** Begin Data for processing **

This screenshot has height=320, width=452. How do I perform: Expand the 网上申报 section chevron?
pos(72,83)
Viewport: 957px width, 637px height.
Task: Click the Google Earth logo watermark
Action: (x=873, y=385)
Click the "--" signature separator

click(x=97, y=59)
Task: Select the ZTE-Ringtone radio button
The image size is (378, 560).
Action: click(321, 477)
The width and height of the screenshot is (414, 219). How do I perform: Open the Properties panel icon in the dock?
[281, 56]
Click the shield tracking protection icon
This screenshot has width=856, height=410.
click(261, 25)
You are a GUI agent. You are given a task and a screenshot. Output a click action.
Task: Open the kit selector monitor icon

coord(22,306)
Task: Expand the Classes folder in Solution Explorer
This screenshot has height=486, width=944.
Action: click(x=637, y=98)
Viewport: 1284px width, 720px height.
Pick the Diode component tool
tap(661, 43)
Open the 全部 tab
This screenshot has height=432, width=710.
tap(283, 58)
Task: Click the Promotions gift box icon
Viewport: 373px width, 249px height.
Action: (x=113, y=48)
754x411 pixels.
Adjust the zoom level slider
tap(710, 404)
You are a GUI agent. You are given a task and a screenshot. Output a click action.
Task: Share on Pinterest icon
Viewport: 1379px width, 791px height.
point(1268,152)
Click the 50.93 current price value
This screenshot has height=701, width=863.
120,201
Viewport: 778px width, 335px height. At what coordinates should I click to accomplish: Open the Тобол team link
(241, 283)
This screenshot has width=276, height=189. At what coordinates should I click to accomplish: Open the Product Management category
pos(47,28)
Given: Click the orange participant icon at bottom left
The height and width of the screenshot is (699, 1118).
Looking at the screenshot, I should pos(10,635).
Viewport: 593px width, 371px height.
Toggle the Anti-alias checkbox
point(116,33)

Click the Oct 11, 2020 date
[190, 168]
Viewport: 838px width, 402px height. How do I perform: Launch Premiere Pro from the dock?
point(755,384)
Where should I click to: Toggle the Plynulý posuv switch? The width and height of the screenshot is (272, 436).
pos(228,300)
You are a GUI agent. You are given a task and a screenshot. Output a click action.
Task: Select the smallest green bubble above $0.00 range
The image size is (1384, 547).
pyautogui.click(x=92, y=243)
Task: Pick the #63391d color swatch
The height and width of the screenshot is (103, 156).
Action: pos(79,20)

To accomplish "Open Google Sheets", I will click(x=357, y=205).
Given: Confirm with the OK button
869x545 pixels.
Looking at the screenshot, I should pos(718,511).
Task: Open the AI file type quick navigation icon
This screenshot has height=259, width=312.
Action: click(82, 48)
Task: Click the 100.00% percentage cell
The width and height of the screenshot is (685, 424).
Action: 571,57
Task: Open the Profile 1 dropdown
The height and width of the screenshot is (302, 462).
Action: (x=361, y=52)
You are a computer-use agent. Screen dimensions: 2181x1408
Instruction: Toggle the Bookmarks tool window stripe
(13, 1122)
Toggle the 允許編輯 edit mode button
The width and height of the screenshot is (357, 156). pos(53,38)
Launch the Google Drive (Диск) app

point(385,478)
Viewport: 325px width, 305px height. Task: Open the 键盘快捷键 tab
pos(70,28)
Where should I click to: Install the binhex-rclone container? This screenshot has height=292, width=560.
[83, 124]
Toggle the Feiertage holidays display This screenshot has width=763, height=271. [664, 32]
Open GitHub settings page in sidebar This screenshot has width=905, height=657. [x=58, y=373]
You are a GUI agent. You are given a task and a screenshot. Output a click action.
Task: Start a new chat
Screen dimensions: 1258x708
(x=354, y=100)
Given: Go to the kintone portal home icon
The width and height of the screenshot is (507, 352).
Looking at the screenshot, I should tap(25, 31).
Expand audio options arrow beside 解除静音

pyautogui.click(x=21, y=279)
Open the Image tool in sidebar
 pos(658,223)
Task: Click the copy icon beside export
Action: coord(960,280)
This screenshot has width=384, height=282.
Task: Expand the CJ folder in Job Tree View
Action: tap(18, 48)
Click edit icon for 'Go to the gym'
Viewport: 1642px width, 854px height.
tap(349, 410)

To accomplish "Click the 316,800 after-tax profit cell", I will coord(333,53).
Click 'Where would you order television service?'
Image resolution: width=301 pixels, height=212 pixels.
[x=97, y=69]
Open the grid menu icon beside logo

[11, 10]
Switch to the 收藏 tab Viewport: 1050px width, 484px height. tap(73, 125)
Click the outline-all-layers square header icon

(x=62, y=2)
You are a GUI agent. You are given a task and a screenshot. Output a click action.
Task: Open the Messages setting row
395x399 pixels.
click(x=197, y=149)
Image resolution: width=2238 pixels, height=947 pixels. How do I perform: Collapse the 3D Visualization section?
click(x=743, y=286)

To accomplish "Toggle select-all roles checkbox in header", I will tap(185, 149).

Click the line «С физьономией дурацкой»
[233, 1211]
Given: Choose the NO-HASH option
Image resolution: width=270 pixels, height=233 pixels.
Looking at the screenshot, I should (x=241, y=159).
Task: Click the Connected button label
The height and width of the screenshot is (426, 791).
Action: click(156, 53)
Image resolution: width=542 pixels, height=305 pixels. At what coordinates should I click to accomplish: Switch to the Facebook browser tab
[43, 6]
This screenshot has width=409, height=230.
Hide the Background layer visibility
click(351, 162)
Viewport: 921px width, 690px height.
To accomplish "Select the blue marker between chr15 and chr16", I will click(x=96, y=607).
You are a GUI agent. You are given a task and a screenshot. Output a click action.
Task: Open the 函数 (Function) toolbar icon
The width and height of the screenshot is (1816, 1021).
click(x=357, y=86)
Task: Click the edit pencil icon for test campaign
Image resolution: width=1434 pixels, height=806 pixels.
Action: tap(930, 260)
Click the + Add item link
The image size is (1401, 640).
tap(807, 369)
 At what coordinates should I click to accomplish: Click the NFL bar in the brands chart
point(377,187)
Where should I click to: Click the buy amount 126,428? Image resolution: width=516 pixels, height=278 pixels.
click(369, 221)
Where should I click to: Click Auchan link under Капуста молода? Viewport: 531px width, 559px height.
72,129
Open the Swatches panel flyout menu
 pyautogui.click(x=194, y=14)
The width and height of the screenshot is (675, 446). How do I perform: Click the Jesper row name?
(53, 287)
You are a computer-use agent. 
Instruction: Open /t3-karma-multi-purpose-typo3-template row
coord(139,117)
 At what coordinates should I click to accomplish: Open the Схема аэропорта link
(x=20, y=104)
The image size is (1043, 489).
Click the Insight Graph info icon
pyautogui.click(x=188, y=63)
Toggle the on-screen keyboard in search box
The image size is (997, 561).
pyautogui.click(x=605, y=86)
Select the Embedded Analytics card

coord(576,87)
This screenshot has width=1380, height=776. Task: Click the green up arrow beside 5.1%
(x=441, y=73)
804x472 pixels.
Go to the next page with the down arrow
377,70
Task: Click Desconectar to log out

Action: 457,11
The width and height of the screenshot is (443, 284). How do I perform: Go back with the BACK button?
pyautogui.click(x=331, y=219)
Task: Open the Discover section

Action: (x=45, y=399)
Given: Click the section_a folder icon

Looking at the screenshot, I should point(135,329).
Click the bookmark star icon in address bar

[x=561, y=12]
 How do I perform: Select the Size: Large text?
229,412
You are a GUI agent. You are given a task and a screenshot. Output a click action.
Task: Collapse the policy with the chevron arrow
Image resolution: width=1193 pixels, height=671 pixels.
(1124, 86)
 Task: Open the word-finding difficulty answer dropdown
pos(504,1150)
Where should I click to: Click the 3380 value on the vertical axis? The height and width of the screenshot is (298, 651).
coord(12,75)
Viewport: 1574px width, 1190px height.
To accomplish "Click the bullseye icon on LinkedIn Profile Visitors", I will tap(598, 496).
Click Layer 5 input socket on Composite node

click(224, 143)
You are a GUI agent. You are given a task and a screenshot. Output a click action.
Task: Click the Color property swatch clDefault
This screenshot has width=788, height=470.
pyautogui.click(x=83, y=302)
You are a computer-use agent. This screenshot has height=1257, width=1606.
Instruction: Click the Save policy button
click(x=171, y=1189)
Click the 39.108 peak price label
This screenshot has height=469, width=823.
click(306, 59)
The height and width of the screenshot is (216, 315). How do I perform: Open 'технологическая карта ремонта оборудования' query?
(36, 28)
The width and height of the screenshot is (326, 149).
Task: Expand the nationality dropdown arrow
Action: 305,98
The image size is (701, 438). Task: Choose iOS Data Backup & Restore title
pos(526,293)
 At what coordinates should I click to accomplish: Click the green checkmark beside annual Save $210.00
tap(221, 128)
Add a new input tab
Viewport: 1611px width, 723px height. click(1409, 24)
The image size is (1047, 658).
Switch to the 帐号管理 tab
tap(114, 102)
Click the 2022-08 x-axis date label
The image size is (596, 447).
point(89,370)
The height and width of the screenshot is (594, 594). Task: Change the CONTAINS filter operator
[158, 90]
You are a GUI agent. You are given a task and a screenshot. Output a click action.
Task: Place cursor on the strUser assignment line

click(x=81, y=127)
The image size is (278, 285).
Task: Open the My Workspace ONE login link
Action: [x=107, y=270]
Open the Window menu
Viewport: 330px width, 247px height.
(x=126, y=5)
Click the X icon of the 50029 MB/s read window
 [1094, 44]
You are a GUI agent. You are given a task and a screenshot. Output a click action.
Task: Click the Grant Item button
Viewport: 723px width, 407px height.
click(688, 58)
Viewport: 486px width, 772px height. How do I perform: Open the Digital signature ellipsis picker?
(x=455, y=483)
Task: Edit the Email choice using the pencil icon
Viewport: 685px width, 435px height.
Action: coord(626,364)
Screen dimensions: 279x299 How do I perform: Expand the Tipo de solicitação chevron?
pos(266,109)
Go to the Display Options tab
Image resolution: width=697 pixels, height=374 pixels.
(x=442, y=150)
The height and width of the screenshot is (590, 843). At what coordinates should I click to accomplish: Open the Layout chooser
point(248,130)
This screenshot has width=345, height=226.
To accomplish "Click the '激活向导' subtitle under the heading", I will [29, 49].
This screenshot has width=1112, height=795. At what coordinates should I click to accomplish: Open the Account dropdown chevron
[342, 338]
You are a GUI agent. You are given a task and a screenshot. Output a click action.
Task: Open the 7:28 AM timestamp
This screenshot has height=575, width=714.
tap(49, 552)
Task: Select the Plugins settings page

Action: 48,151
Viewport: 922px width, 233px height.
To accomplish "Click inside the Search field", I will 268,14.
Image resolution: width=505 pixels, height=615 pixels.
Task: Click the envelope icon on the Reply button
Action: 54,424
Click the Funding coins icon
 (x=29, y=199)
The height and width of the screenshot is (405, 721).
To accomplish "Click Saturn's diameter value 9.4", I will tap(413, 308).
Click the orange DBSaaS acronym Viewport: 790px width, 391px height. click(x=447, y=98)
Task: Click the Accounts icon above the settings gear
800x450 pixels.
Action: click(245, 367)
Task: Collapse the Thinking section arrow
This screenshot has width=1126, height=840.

** End Data for processing **

=== Task details ===
Return the material word for word, from its first line through the line that contains "Action: click(321, 477)".

=== Exercise solution ===
This screenshot has height=320, width=452. How do I perform: Expand the 网上申报 section chevron?
pos(72,83)
Viewport: 957px width, 637px height.
Task: Click the Google Earth logo watermark
Action: (x=873, y=385)
Click the "--" signature separator

click(x=97, y=59)
Task: Select the ZTE-Ringtone radio button
The image size is (378, 560).
Action: click(321, 477)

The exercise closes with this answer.